I raise a lot of perilous questions here on my blog, but sometimes my life in classical music seems completely old-fashioned. I talk to people in the music business about music. I might e-mail with a conductor friend, commisserating about the orchestra he’s conducting at a leading European opera house, which turns out to be full of musicians who don’t like Bellini. Or I go to the Glimmerglass Opera, and see Massenet’s little one-act trifle, The Portrait of Manon, and even though the piece is so slight it’s hardly worth performing, I find myself loving the way Massenet writes music. He’s always wonderfully agreeable, and as I grow older, agreeable music seems more important than it used to be. (Maybe I’ve spent too much time in the trenches, gritting my teeth at new pieces, which, truth be told, aren’t always as good as I’d like them to be.)
Or I write music, and never think about what any of it means for the future of classical music. I just write it, concentrating on form and flow, melody and harmony, sound and texture. I play games with myself. Suppose I wrote an opera scene as a palindrome, with an orchestra part that sounds the same played backwards or forwards…(upcoming, in the third act of my opera based on Shakespeare’s As You Like It, where already a complete scene from the first act shows up as the accompaniment to a very different scene in the second act — or, rather, two very different scenes, because two sets of characters are carrying on two conversations simultaneously).
And last Sunday I had a wonderful time with live music. My wife and I went to a beer garden in Astoria, Queens to hear an amateur musician friend play with his wind band (eight winds and double bass). The beer garden was worth the trip by itself — it’s an outdoor establishment run by Czechs, with Pilsner Urquell on tap (not too shabby), and a menu of good Czech food. When we got there at 1 PM, there weren’t too many people there, and most of them were Czechs. By 4 PM, the place was happily overrun — hipster New York younger people, families, kids, Czechs, you name it, everybody having a good time, playing cards or Scrabble, eating, drinking, hanging out, listening to the music (or not, if they didn’t feel like it).
The musicians were quite good, and the 18th century music they played seemed perfect for the place. They played at one end of the large outdoor space, on a bandstand. In front of the bandstand was a dance floor. At first kids ventured out on it, mainly to get closer to the music. Some of them danced. But then two adults started dancing, slow-dancing to a graceful slow movement in the music. That was heavenly. I thought of standup comedy. If you’re a comic, you have to make your audience laugh. And nobody can fake that — either people laugh or they don’t. What’s the equivalent reaction to music? Well, maybe dancing. If people dance to your music, you know they’re loving it.
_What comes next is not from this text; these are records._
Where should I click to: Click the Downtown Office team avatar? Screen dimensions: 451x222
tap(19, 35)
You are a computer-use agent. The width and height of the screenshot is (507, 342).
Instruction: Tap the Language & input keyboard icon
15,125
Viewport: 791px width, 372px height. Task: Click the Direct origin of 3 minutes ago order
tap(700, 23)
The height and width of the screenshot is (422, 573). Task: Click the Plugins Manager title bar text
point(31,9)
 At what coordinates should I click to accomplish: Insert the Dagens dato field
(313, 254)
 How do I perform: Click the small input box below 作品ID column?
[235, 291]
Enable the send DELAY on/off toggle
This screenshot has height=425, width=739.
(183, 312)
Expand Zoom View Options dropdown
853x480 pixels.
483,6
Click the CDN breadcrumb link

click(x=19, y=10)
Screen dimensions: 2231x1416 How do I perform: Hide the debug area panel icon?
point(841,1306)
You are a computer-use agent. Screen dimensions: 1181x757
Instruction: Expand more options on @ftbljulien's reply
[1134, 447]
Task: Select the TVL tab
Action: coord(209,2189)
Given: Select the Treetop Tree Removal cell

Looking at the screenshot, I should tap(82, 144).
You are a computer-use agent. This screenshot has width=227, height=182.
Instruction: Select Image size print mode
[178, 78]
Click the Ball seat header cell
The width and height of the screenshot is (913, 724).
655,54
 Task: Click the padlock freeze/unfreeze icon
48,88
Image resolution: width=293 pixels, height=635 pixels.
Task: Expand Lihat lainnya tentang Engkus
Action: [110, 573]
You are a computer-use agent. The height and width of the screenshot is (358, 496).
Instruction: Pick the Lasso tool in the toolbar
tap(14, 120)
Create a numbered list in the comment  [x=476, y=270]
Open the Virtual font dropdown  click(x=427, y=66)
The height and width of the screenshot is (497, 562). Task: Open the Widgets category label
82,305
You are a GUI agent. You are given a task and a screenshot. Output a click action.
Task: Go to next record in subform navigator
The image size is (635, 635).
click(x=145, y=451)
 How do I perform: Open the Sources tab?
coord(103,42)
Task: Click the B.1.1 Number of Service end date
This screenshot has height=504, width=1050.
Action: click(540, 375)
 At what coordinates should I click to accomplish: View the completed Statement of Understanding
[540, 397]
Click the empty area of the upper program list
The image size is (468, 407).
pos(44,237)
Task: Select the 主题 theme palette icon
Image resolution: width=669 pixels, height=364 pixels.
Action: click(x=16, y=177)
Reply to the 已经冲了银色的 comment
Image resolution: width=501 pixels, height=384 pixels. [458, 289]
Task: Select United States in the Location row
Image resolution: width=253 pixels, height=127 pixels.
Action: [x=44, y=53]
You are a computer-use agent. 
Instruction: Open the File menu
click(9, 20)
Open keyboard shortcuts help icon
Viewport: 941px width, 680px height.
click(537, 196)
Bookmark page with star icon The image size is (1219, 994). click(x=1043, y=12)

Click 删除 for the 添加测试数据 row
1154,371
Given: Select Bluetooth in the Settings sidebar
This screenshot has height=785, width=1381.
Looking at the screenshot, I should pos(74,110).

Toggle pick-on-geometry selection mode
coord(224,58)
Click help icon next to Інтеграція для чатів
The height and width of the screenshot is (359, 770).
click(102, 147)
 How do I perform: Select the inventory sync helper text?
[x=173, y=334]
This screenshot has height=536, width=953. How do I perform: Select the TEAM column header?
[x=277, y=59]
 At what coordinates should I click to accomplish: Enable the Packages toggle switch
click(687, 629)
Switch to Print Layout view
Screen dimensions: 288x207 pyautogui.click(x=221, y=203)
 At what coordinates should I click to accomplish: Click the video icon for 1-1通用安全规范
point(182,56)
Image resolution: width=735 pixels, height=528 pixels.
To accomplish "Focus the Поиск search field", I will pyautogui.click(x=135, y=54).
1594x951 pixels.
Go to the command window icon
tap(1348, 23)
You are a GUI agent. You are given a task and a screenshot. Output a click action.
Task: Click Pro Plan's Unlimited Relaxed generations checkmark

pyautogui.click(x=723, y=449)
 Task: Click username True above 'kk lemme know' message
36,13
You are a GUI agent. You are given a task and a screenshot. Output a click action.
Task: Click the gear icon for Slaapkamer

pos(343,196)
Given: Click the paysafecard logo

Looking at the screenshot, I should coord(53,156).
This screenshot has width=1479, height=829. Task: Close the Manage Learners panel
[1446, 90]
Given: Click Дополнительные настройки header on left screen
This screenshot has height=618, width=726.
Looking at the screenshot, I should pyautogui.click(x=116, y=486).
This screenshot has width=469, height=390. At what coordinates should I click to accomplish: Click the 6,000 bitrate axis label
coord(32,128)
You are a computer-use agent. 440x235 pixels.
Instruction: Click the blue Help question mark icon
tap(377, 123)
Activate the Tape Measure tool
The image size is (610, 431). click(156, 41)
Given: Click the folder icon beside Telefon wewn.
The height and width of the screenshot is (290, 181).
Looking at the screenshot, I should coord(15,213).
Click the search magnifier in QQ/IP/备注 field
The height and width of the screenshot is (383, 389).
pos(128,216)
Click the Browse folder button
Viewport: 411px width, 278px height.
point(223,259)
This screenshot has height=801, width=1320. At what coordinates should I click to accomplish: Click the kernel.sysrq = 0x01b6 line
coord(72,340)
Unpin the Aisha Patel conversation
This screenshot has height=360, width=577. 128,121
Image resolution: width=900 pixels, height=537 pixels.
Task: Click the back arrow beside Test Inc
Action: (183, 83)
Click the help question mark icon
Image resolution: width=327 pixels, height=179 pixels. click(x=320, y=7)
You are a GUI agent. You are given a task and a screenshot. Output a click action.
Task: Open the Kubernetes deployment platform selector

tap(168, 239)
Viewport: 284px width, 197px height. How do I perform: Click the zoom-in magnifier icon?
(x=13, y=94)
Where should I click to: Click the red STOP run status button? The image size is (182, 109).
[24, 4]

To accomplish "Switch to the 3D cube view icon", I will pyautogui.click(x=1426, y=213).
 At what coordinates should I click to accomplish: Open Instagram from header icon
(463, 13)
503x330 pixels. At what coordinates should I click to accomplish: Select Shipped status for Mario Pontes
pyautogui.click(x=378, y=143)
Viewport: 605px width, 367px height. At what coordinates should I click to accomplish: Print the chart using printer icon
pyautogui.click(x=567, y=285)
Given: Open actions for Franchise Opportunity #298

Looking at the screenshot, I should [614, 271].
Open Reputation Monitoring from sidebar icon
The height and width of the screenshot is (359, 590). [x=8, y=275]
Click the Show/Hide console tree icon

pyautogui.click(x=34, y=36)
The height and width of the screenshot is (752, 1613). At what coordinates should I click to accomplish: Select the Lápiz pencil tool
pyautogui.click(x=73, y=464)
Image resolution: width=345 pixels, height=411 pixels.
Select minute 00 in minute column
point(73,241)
Later one of the musicians’ wives showed up, with his two kids. After a while, one of the kids went up on stage and just sat with the musicians, evidently loving the music (and loving to sit nearby while his father played).
All of this was lovely. I can’t remember many outings (and I’m certainly including bigtime concerts in New York and elsewhere) when I’ve loved music more. By the end of the afternoon, some of the musicians — who’d been sharing pitchers of beer — started saying that we ought to tear down the concert halls. It was easy to sympathize. This was one afternoon when music — gorgeous music — simply took care of itself.